The earliest bass trombones were pitched a minor third, fourth, or fifth below the tenor, which was then pitched in A. They had a smaller bore and less flared bell than modern instruments, and a longer slide with an attached handle to allow slide positions otherwise beyond the reach of a fully outstretched arm. These bass sackbuts were sometimes called terz-posaun, quart-posaun, and quint-posaun (Old German, lit. 'third' or 'fourth' or 'fifth trombone', referring to intervals below the tenor), though sometimes quartposaune was used generically to refer to any size of bass trombone.

The earliest known surviving specimen is an instrument built in France in 1593 pitched in G (modern A=440 Hz). Other late 16th and early 17th-century specimens of basses survive by Nuremberg makers Anton Schnitzer, Isaac Ehe, and Hans and Sebastian Heinlein. These instruments match descriptions and illustrations by Praetorius from his 1614–20 Syntagma Musicum, by which time he only described basses in E or D (modern F or E♭), a fourth or a fifth below the tenor, and an octav-posaun which referred to a very large, rare, and unwieldy predecessor of the contrabass trombone.

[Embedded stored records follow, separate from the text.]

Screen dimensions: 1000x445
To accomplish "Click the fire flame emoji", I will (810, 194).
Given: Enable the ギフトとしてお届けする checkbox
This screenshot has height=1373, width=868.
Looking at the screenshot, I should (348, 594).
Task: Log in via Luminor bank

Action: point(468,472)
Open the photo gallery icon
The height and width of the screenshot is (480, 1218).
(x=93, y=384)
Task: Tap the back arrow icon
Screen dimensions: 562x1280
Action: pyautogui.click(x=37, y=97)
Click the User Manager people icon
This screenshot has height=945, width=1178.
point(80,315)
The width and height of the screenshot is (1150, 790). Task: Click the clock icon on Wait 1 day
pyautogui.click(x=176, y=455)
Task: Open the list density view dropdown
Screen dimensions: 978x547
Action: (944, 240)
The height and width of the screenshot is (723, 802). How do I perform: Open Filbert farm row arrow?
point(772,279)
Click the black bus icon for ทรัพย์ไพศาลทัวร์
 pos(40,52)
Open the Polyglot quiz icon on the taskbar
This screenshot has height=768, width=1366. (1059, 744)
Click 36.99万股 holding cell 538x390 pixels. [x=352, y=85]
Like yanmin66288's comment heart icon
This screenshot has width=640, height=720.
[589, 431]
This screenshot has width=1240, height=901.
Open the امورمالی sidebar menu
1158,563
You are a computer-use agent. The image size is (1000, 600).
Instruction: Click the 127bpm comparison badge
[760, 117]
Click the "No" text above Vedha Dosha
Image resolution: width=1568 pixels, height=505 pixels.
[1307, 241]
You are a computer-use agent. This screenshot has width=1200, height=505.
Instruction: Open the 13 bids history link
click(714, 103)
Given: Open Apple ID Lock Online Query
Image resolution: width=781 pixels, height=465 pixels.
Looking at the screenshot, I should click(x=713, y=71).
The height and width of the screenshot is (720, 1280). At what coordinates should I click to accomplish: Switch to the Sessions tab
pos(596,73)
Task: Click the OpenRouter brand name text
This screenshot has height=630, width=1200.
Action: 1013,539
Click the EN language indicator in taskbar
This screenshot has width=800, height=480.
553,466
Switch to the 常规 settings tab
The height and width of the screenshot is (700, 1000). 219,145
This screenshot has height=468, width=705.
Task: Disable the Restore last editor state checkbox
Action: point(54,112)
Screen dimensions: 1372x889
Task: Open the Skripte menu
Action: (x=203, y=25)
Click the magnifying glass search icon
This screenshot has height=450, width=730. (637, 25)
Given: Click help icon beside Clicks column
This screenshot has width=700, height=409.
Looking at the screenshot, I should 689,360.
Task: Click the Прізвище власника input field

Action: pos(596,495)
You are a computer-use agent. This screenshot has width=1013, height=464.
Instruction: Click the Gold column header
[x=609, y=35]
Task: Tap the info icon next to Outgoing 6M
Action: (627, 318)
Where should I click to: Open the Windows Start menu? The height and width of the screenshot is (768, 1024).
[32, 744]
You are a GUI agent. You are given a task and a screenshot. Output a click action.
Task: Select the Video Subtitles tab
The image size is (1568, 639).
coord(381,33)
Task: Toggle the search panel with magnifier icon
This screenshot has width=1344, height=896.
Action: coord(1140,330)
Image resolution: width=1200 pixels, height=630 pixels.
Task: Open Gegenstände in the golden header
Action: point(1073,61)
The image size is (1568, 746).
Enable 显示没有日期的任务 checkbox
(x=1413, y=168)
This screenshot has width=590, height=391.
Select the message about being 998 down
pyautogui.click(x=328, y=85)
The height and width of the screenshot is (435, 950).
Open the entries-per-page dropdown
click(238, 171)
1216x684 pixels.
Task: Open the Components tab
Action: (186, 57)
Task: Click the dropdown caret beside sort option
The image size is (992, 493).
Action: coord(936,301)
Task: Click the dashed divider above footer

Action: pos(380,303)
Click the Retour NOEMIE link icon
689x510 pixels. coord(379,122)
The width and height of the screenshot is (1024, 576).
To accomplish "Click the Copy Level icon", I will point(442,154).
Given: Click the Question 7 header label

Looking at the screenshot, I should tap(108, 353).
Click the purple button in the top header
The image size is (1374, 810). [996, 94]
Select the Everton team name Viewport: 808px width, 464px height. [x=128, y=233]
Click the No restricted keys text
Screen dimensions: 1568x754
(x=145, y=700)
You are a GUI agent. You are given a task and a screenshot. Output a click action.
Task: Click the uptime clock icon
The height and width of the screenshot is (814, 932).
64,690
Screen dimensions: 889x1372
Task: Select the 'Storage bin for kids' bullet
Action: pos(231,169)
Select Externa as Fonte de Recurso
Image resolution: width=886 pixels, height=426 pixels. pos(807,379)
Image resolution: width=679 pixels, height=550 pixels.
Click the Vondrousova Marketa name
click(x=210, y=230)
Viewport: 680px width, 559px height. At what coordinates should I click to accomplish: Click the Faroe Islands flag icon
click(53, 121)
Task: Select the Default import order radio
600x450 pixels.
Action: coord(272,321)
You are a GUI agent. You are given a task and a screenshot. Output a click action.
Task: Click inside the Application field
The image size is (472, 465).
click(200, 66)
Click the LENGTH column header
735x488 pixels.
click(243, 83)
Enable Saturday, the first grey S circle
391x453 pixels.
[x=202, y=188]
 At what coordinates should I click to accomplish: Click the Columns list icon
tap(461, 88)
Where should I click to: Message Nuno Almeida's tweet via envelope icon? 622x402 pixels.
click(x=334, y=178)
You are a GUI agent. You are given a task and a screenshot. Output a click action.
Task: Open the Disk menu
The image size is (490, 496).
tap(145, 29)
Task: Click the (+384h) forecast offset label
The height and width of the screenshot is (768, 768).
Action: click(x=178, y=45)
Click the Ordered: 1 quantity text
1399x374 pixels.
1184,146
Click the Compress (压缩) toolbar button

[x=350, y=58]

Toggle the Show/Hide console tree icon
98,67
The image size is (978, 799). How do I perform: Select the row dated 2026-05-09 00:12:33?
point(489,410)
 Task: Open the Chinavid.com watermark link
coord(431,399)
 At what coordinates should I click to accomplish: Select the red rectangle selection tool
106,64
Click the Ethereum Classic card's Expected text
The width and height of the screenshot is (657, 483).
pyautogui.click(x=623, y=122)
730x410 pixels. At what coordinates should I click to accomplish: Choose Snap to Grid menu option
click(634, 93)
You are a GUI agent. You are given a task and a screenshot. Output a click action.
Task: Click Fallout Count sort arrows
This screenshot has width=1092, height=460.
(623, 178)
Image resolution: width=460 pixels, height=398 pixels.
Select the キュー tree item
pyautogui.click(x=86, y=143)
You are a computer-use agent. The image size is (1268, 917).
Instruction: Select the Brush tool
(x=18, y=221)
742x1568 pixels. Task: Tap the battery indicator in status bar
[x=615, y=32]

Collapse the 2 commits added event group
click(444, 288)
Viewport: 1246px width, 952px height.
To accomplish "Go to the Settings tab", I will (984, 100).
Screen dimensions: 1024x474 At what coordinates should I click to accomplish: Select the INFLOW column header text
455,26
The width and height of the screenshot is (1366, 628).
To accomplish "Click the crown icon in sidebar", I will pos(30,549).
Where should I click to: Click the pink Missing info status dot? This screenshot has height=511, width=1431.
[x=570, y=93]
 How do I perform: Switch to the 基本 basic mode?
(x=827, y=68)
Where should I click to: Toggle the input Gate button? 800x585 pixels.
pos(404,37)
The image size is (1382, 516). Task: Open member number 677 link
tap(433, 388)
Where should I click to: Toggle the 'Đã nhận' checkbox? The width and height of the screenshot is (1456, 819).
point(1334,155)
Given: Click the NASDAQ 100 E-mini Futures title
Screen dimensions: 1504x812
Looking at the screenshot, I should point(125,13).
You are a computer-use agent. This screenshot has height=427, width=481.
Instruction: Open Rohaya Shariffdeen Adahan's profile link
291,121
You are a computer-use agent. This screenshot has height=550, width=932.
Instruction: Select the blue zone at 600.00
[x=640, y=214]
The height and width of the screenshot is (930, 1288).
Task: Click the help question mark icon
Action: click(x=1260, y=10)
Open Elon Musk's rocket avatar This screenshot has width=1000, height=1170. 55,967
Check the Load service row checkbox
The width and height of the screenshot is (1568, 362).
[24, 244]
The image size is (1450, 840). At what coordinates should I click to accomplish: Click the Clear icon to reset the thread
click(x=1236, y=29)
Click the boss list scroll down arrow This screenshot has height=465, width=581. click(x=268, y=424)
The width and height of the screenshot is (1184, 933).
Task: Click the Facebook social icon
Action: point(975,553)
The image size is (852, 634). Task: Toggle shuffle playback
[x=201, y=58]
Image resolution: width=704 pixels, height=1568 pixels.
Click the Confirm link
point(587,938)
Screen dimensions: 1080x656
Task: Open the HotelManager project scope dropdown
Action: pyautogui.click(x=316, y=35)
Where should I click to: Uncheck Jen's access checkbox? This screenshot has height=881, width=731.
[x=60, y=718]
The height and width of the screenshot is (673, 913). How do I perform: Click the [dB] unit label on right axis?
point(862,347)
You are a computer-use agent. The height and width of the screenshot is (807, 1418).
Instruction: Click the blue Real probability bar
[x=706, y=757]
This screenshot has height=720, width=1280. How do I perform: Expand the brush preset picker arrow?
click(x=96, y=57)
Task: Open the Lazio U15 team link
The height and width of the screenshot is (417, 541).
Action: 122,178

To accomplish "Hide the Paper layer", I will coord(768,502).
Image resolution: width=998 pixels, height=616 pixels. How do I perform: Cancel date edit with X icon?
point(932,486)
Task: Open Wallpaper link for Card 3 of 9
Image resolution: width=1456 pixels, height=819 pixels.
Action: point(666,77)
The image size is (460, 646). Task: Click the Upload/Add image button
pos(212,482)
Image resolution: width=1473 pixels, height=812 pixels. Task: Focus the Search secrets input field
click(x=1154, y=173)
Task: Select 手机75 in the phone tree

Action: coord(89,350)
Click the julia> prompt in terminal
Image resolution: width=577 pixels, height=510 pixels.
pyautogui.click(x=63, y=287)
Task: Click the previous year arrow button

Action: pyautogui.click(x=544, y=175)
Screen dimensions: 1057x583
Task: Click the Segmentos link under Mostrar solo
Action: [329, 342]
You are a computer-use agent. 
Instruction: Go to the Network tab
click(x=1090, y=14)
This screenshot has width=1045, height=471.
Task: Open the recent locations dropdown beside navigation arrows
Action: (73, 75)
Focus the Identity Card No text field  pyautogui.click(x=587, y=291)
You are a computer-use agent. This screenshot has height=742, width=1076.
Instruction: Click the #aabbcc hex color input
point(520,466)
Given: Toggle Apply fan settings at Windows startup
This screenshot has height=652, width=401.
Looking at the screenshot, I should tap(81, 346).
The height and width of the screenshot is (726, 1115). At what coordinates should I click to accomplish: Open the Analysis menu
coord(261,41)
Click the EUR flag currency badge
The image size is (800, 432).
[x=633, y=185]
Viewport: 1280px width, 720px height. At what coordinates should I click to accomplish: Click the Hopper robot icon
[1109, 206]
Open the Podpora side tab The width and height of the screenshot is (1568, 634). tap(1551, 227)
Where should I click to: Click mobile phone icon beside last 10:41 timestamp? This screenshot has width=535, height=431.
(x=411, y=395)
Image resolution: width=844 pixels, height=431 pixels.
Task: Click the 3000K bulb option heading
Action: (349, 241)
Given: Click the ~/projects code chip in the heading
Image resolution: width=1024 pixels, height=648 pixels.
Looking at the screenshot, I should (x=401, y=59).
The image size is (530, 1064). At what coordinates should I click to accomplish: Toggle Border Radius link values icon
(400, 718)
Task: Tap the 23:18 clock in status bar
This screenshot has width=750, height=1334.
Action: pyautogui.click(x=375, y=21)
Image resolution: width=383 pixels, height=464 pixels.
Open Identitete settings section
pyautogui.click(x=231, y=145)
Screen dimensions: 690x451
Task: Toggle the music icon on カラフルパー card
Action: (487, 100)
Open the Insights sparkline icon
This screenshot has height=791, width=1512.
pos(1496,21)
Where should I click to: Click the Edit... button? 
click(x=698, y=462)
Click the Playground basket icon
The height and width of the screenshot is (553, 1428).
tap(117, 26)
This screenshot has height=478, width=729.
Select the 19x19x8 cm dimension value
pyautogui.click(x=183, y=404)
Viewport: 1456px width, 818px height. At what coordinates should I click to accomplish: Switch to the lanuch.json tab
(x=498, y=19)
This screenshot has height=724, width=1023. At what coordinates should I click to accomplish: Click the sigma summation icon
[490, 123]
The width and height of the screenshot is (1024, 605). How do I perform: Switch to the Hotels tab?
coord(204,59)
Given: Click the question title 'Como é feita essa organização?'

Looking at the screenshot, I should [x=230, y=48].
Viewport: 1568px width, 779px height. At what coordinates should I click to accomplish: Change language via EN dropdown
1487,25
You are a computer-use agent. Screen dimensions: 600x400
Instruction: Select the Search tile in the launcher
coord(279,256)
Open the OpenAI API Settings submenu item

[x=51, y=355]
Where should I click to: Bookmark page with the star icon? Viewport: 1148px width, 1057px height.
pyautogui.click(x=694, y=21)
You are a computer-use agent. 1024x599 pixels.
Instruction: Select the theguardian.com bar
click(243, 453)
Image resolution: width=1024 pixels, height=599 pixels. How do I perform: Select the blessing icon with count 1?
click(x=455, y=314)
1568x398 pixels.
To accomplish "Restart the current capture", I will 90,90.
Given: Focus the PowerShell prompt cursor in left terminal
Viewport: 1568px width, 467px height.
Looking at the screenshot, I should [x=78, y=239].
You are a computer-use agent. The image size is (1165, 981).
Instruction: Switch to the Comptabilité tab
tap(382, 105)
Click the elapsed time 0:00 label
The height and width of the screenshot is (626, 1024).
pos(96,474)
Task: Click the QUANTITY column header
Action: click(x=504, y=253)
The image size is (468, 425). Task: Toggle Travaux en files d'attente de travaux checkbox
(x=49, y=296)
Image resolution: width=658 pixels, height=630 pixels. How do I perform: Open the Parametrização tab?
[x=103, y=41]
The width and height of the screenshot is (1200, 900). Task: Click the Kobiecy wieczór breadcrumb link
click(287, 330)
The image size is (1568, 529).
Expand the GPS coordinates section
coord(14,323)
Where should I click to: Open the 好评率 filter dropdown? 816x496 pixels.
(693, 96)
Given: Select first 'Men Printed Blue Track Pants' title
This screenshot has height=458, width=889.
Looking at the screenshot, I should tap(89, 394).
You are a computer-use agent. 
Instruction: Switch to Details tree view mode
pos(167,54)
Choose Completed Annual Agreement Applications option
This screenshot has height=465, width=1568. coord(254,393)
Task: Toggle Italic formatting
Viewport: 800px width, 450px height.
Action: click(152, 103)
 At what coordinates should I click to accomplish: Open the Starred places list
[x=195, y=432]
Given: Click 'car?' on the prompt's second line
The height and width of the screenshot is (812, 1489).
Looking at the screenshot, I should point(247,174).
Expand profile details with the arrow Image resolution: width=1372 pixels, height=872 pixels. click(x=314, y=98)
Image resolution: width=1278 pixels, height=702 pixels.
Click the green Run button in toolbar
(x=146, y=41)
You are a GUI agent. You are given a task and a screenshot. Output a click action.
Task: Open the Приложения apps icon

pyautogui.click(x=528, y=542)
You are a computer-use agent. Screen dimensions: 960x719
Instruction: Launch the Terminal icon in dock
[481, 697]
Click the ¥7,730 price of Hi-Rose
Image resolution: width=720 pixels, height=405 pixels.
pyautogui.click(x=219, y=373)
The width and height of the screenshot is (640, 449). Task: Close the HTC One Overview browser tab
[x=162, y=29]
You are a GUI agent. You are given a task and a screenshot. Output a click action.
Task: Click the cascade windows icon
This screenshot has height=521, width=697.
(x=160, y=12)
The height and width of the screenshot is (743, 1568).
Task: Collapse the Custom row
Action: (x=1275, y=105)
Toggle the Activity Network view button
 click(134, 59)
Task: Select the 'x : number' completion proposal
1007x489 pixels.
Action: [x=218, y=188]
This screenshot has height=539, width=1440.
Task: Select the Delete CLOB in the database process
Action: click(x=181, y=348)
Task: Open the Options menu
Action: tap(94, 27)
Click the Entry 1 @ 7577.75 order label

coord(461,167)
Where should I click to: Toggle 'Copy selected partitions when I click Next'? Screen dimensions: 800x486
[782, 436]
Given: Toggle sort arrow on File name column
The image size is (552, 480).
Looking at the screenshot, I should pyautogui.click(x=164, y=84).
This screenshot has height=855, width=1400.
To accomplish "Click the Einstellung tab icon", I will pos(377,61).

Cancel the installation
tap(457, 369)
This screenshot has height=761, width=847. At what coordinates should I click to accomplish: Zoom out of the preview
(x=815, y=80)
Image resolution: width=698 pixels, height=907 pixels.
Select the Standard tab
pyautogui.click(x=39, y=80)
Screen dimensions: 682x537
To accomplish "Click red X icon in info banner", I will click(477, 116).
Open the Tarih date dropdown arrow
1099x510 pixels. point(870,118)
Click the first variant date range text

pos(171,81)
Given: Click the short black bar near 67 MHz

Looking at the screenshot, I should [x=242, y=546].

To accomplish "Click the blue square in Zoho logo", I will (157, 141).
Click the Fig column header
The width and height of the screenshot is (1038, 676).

Based on Praetorius' descriptions, Canadian trombonist and early music specialist Maximilien Brisson proposes that a quint-posaun with an extra whole-tone crook resulted in an instrument in C, capable of playing down to the lowest G_{1} open string of the G Violone. By the late 17th century, the bass sackbut was mainly in D; German scholar and composer Daniel Speer only saw fit to mention the quint-posaun in his 1687 Grundrichtiger Unterricht treatise.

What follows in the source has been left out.